Basically, my customBaseTask is an abstract Task defining some events in itself, leaving the “gaps” to be filled by the children Tasks.

public abstract class DefaultCITask extends DefaultTask {

    /** Gradle logger */
    protected Logger logger;

    protected DefaultCITask () {
        super.setGroup("Poject CI Tasks");
        super.setDescription(this.getDescription());
        this.logger = getProject().getLogger();
    }

    public abstract String getDescription();

    /**
     * Executes the full Task including precondition check, command execution and file publishing.
     * 
     * It uses the Template Design Pattern, in which certain steps are done in this order, but
     * the children Tasks must implement the individual steps on their own.
     */
    @TaskAction
    public void task() {
        logger.lifecycle("Executing VALIDATE");
        this.validate();

        logger.lifecycle("Executing EXECUTE");
        this.execute();

        logger.lifecycle("Executing PUBLISH");
        this.publish();
    }

    /**
     * Checks whether all the preconditions to execute the Task are met.
     */
    protected void validate() {

        this.getPreConditions().forEach(precondition -> {
            precondition.validate();
        });
    }

    /**
     * Processes the publishing by iterating over the list of provided files.
     */
    protected void publish() {

        this.getPublishers().forEach(publisher -> {
            publisher.publish();
        });
    }

    /**
     * Executes the actual Task.
     * For instance, it can process data, execute commands etc.
     */
    protected abstract void execute();

    /**
     * Retrieves the list of preconditions which are checked before the Task is executed.
     * Preconditions such as existing folders or set environment variables should
     * be provided in this method.
     * 
     * @return List of preconditions.
     */
    @Internal
    protected abstract List<BasePreCondition> getPreConditions();

    /**
     * Retrieves the list of publishers which are processed after the Task is executed.
     * Artifacts and Logs to be published should be provided in this method.
     * 
     * @return List of files to be published.
     */
    @Internal
    protected abstract List<BasePublisher> getPublishers();

}

With that, my custom Tasks only need to implement the core processing (execute()), and a list of preconditions (getPreConditions()) and publishers (getPublishers()) which are also provided by our plugin.

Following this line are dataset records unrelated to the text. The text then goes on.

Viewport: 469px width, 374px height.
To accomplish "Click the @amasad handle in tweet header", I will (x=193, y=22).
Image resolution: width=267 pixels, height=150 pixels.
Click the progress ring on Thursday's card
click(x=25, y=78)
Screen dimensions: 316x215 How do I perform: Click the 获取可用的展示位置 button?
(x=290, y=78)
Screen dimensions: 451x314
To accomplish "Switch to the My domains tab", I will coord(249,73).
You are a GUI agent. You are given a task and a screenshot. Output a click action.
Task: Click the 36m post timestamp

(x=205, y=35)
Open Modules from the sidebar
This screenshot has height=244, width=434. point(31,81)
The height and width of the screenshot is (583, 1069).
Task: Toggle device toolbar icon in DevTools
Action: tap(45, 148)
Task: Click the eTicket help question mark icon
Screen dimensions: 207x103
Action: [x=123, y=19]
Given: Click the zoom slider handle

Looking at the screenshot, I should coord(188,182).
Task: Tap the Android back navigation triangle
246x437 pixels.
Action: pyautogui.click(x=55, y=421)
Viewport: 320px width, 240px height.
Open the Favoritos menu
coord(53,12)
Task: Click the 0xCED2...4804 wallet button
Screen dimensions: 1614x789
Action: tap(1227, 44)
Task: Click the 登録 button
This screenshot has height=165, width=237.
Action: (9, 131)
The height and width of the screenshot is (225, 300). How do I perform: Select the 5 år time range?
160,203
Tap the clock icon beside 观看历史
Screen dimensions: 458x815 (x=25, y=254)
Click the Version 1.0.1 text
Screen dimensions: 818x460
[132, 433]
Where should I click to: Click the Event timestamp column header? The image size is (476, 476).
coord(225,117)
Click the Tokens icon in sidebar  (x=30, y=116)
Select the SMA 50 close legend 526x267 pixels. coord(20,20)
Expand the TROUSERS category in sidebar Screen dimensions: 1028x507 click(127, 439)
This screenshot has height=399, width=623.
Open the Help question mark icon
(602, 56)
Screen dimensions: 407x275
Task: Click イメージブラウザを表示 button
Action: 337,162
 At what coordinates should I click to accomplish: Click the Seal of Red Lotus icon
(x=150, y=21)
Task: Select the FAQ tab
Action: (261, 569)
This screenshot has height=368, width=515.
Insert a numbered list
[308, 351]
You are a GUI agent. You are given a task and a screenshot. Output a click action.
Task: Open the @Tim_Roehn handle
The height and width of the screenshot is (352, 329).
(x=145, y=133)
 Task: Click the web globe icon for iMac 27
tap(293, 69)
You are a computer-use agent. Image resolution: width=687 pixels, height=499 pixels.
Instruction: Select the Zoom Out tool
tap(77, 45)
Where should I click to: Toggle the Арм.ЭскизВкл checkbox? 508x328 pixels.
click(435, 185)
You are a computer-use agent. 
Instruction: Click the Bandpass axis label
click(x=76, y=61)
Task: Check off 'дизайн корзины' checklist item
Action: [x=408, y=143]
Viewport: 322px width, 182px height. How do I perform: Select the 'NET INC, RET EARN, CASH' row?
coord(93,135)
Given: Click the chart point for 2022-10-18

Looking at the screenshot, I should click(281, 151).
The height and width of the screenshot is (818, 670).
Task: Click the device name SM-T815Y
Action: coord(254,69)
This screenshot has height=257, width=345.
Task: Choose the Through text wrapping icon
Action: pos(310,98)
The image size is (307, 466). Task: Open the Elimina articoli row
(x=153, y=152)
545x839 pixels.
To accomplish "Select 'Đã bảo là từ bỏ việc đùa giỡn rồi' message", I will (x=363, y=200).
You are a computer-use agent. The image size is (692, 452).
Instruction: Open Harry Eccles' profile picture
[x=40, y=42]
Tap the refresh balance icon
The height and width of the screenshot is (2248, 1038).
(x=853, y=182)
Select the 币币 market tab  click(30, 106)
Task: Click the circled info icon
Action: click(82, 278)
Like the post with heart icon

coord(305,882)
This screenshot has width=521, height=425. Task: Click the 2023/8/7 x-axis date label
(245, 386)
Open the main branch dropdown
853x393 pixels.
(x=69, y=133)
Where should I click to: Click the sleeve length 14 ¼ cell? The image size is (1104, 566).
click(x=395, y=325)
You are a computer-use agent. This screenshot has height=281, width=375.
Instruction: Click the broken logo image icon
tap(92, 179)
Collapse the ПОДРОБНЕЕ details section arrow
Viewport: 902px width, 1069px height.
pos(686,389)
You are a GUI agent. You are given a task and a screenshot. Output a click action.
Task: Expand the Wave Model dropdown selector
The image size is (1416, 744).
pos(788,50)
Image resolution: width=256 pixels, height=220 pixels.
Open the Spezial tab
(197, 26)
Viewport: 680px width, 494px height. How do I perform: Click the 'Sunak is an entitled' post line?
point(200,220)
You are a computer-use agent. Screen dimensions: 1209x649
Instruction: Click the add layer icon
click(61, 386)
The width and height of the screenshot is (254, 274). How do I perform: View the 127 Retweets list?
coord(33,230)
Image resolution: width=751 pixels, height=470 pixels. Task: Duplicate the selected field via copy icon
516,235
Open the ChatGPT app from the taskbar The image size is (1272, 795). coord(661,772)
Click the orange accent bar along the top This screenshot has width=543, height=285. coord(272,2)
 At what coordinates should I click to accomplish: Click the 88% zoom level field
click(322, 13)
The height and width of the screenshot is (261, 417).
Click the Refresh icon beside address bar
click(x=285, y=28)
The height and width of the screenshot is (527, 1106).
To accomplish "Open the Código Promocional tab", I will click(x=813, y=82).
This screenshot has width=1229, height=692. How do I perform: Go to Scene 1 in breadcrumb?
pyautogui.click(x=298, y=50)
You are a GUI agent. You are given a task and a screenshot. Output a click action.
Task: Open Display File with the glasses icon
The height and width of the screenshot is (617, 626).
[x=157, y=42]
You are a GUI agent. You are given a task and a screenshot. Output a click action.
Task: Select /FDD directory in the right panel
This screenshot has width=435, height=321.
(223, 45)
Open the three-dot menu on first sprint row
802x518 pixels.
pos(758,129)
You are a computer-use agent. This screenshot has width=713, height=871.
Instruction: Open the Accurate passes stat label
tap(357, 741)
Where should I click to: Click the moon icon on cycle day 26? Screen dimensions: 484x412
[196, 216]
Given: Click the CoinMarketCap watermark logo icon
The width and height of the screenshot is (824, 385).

public class EccStatusTask extends DefaultCITask {

    /** Name of the Test Execution as displayed in the Ecc interface. */
    private String testExecutionName;

    @Option(option = "testExecution", description = "Name of the 'Test Execution' in the ECC.")
    public void setTestExecutionName(String testExecutionName) {
        this.testExecutionName = testExecutionName;
    }

    @Override
    public void execute() {
        EccClient eccClient = new EccClient();
        eccClient.getStatus(testExecutionName);
    }

    @Override
    public String getDescription() {
        return "Retrieves simulation status from the ECC environment.";
    }

    @Override
    protected List<BasePreCondition> getPreConditions() {
        List<BasePreCondition> preconditions = new ArrayList<BasePreCondition>();
        preconditions.add(new EnvVarMustBeSet("ECC_CLI_HOME"));
        return preconditions;
    }

    @Override
    protected List<BasePublisher> getPublishers() {
        List<BasePublisher> publishers = new ArrayList<BasePublisher>();
        return publishers;
    }
}

Once again, I really appreciate your answer! I’m glad to know about the existence of the OperationCompletionListener.
But if you think what I’m doing here isn’t utterly stupid, I’ll end up marking my own answer as the correct one, because it’s the closest I’ve got to my needs.
Thanks!

Sounds perfectly fine.
You could even enrich 3rd party tasks using doFirst() or doLast() actions.
But as all are own tasks, having a base task with the enclosing logic sounds perfectly fine.